In his recent article, Dr. Cummings1 casts doubt on the ability of many American Osteopathic Association (AOA)-accredited graduate medical education (GME) programs to transition into a single GME accreditation system (SAS) during the 2015–2020 period allotted by the memorandum of understanding (MOU) signed by the AOA, the American Association of Colleges of Osteopathic Medicine, and the Accreditation Council for Graduate Medical Education (ACGME), establishing the SAS. While his analysis draws some useful attention on the challenges that a narrow reading of AOA versus ACGME accreditation standards portray, it narrowly focuses on a few points, like program size standards, and does not accurately convey the full picture of the factors governing SAS transition, nor does it consider certain developments that have occurred since the MOU was signed.

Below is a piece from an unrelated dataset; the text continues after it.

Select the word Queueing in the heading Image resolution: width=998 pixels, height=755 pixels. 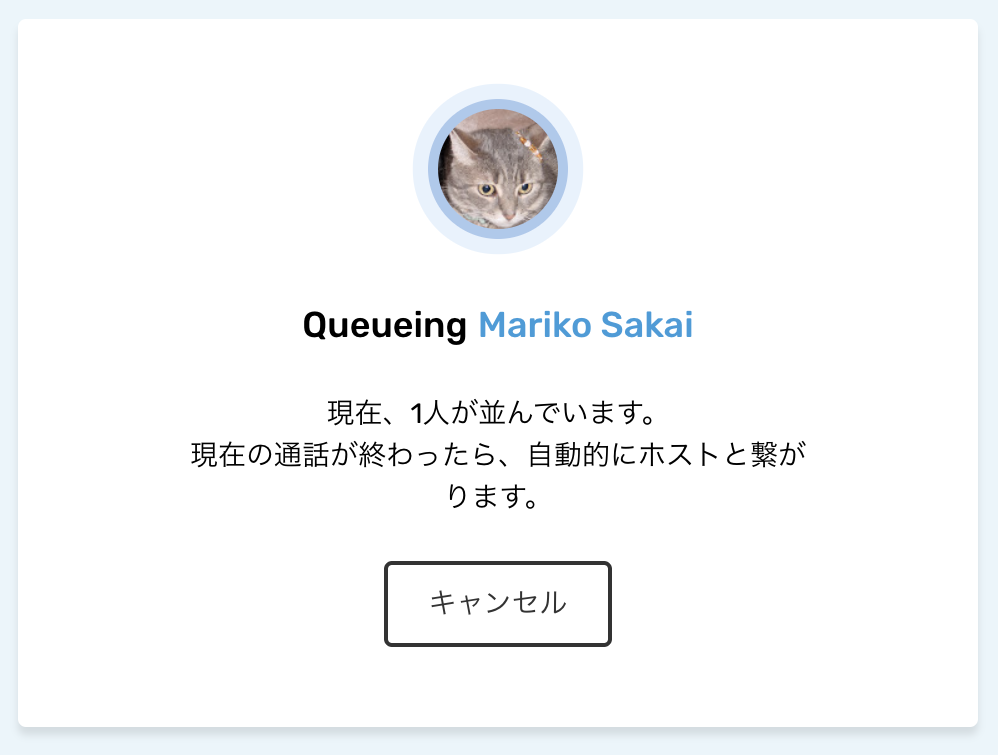click(384, 327)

Dr. Cummings forecasts much of the difficulty for AOA programs transitioning to ACGME accreditation based on the differing standards for the minimum number of residents required by the two accrediting bodies, and he cites several specialties—including family medicine and internal medicine—to make his point. For instance, he points out that “41% of AOA internal medicine programs in 2015 were approved for fewer than the ACGME’s minimum of 15 enrolled residents.”1 However, he fails to note a widely disseminated provision designed to address the historically smaller, community-based AOA-accredited residency programs: The ACGME will not deny accreditation based solely on program size or number of residents.2,3 It is disingenuous not to have noted this given the author’s heavy reliance on program size to buttress his argument.

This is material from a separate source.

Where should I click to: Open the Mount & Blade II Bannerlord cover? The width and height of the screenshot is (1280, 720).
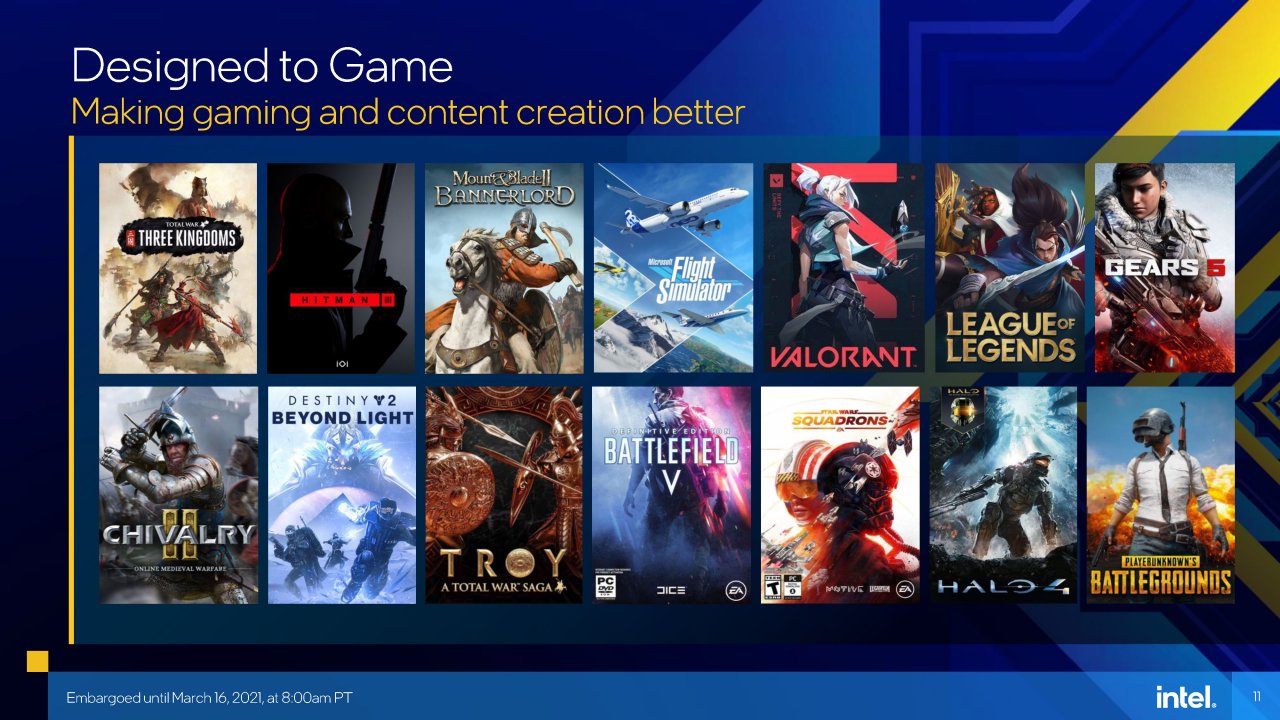click(504, 268)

Another notable inaccuracy is the author’s statement that hospital sponsors of transitional year programs under the ACGME are required to have two core residency programs, which, as he notes, is not always the case in AOA programs based in small community hospitals where only one core residency might exist, typically family medicine. However, although Dr. Cummings cites the reference, he does not point out the current requirement that one core residency program is sufficient to enable a hospital to sponsor a transitional year program.4
While this article draws attention to some of the issues facing the implementation of the SAS, it does a disservice by providing inaccurate information that may result in the suppression of seeking ACGME accreditation by AOA programs at the very time when it is important for them to engage in that process.